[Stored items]
━━━━━━━━━━━━━━━━━━━━

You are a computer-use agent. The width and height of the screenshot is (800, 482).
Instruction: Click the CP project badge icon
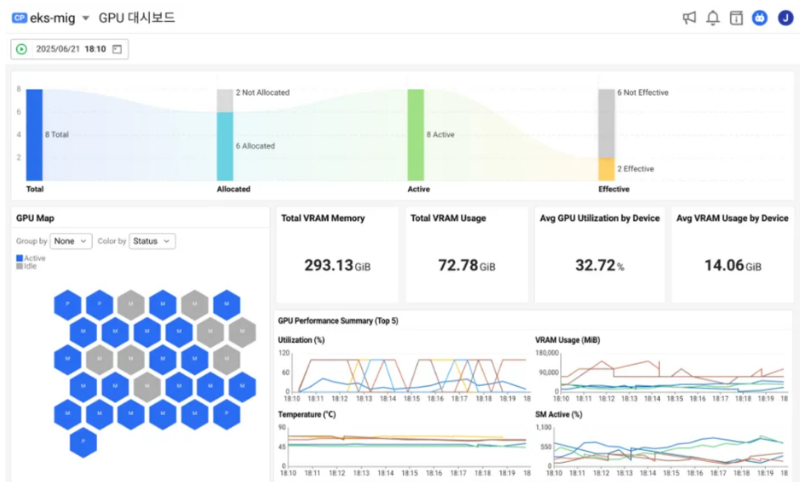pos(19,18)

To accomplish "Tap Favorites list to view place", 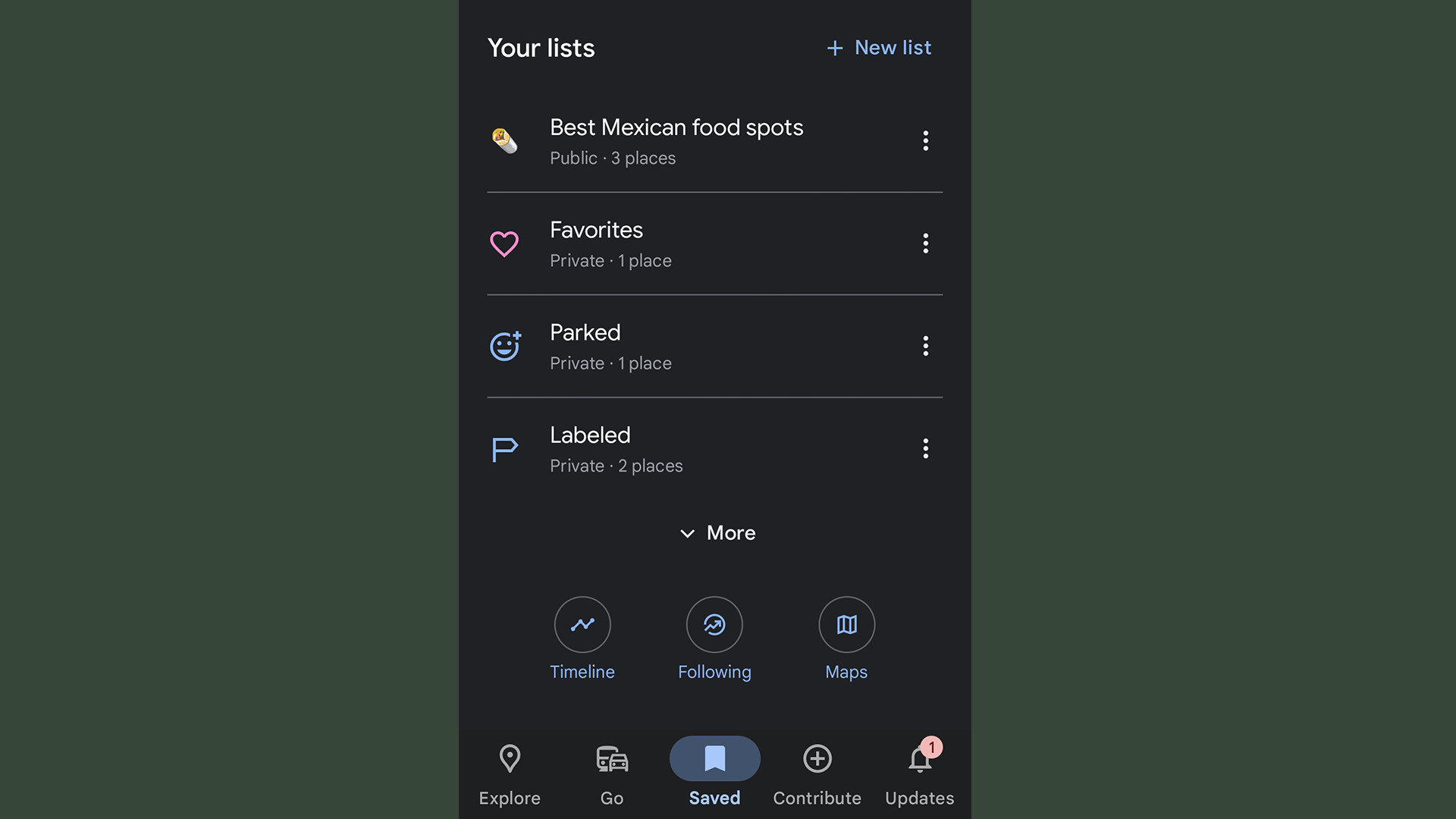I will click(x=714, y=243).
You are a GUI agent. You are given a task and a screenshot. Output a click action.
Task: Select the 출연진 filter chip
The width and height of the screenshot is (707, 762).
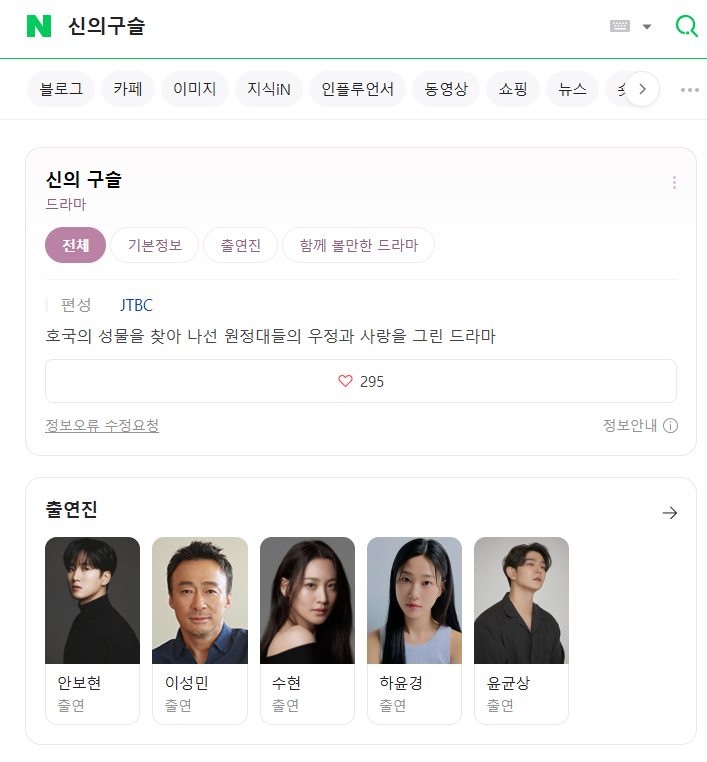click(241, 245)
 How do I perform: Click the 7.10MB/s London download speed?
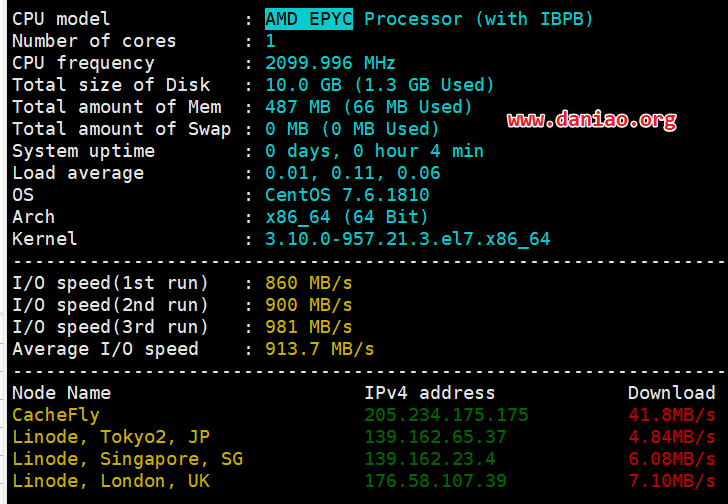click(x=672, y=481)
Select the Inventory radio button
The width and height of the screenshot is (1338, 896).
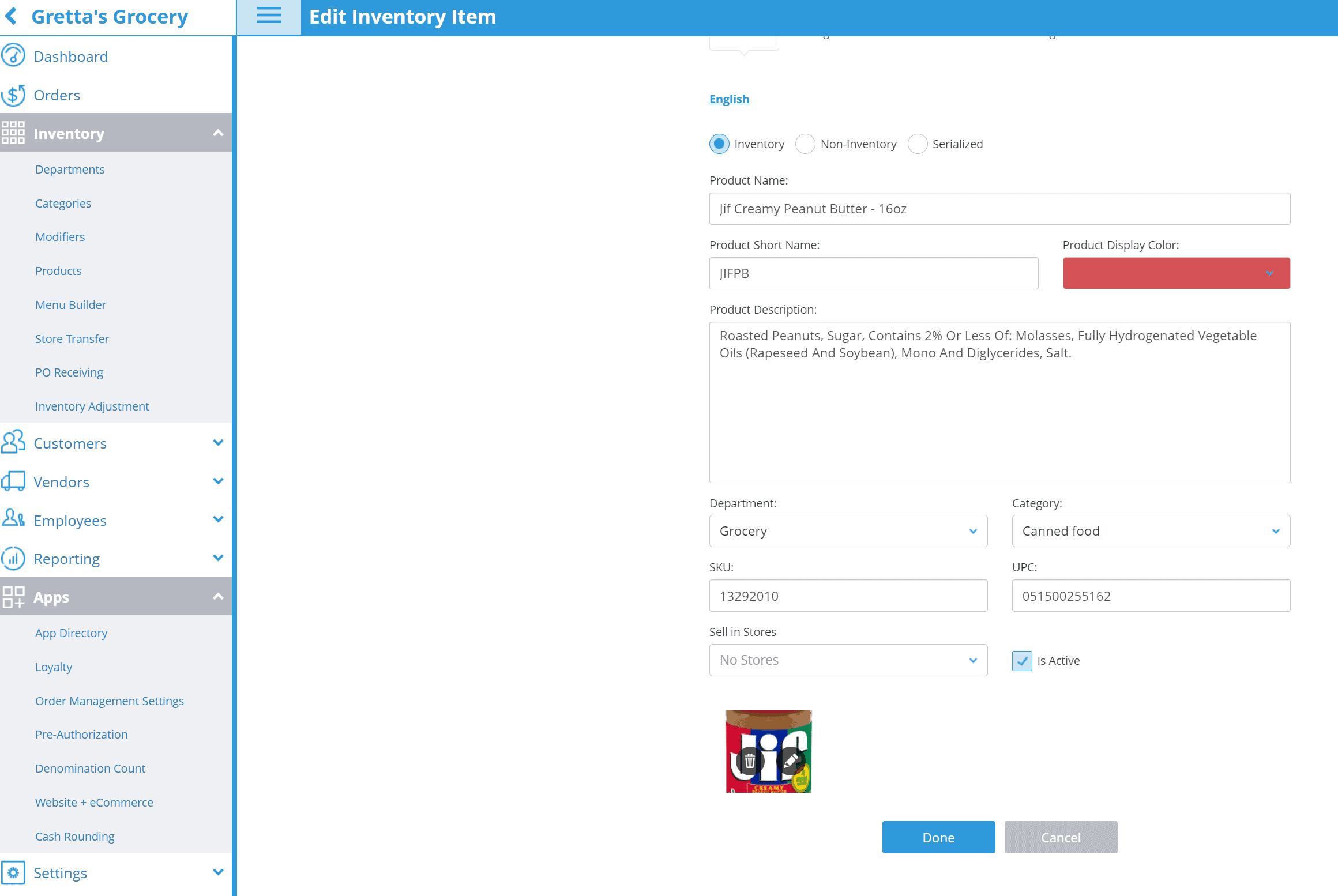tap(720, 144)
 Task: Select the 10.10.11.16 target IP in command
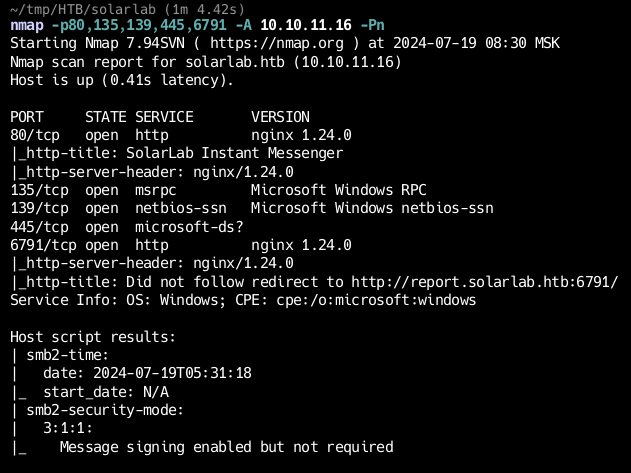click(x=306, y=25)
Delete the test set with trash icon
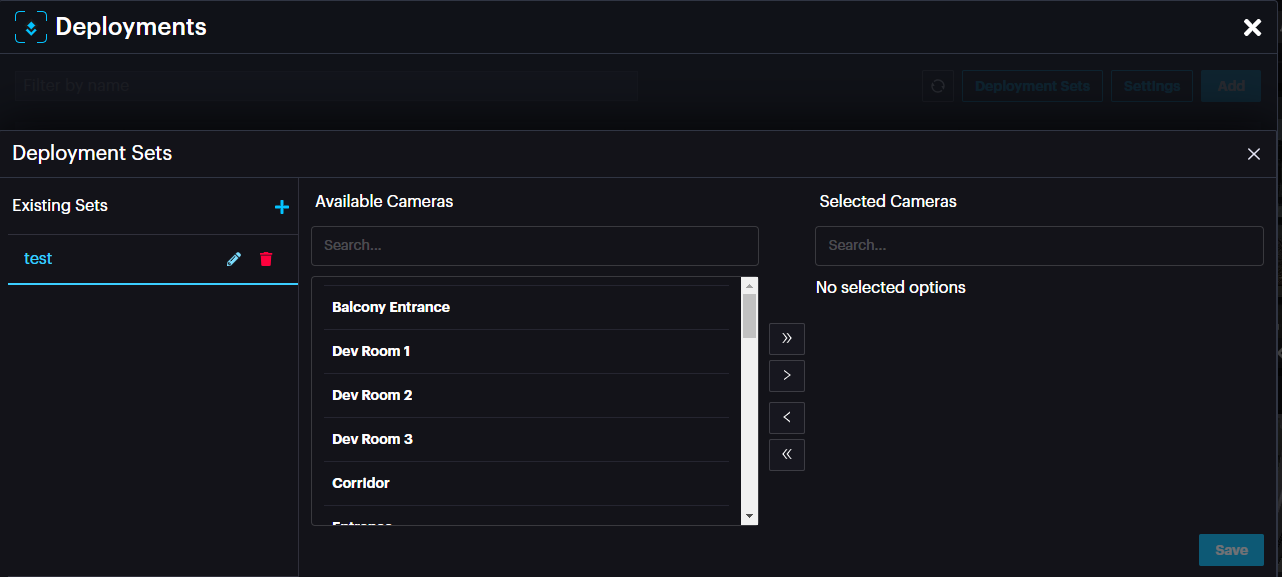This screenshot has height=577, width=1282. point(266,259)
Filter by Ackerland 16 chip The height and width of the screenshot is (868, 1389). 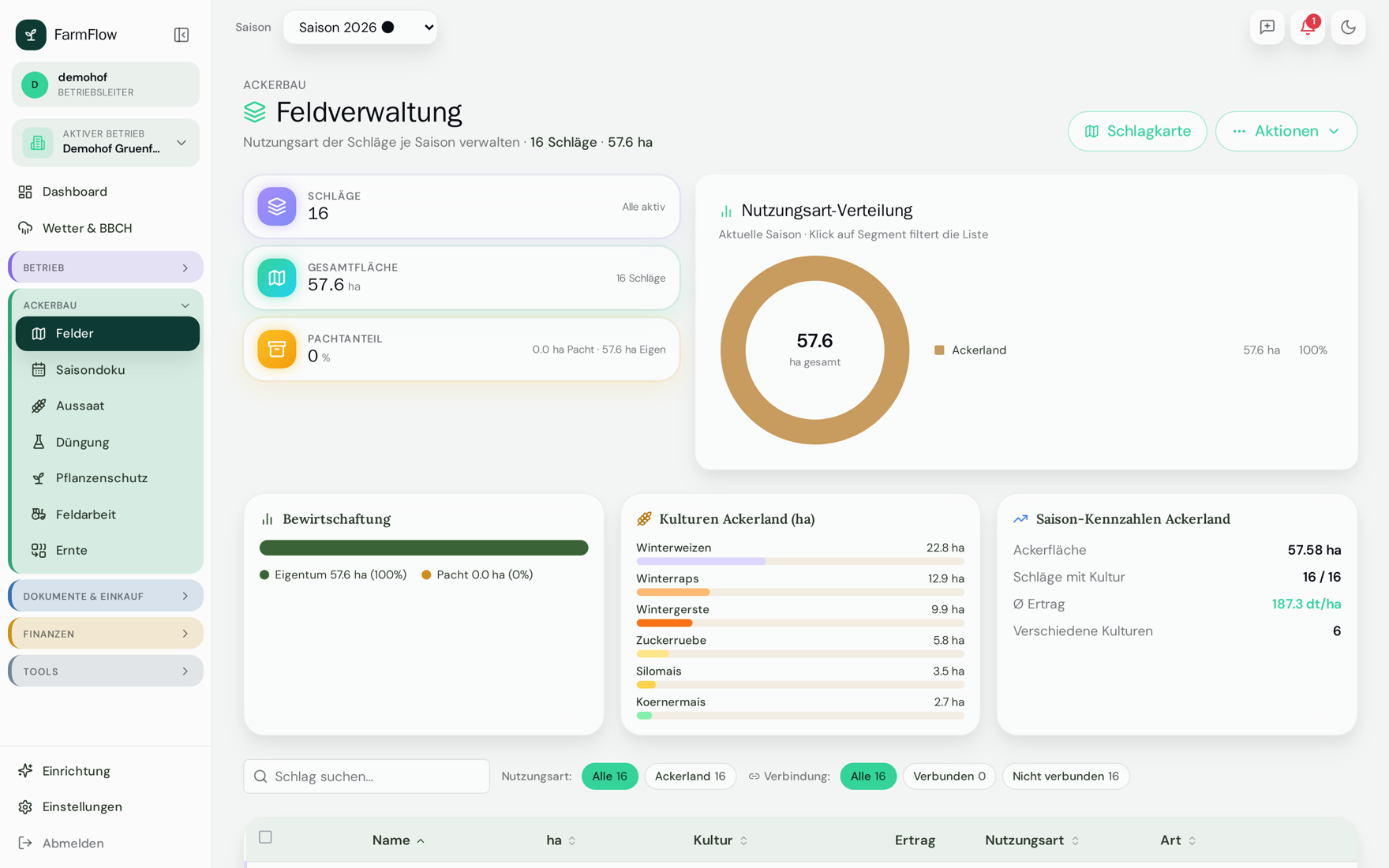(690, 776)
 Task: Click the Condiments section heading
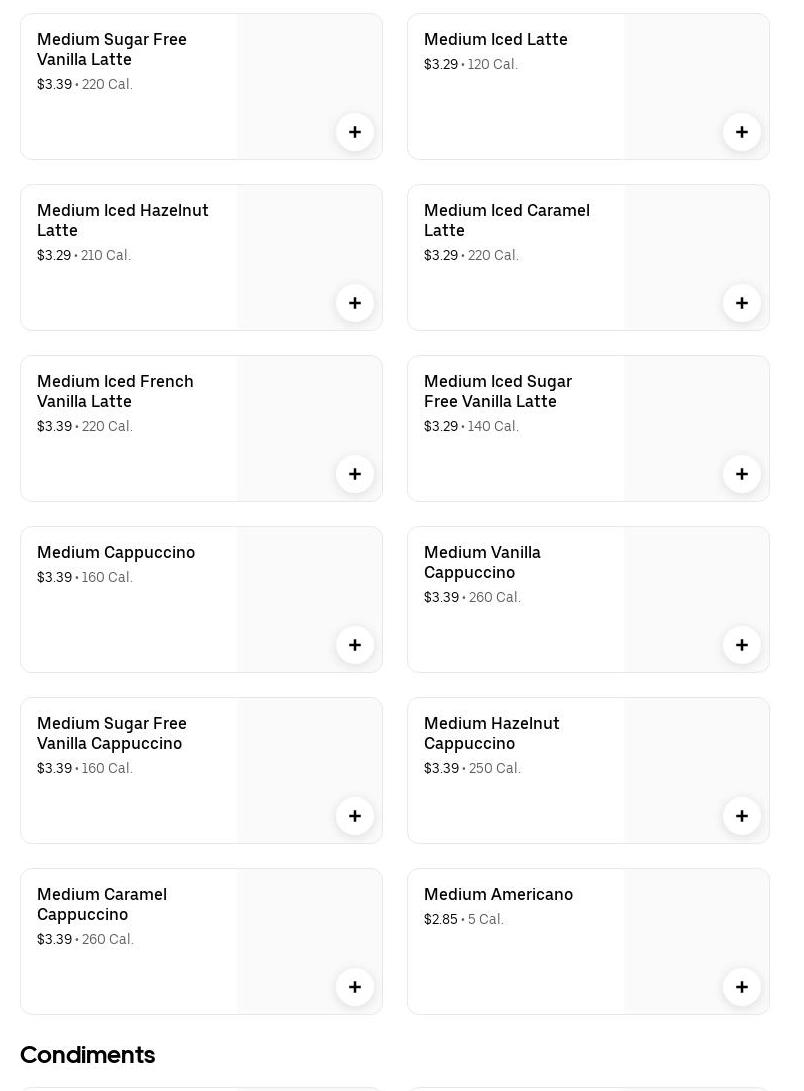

━━━━━━━━━━━━━━━━━━━━

- _Problem requirements_
Answer with the number alone after tallying the lines of the entries above that contain the word "agent".

- _Answer_
2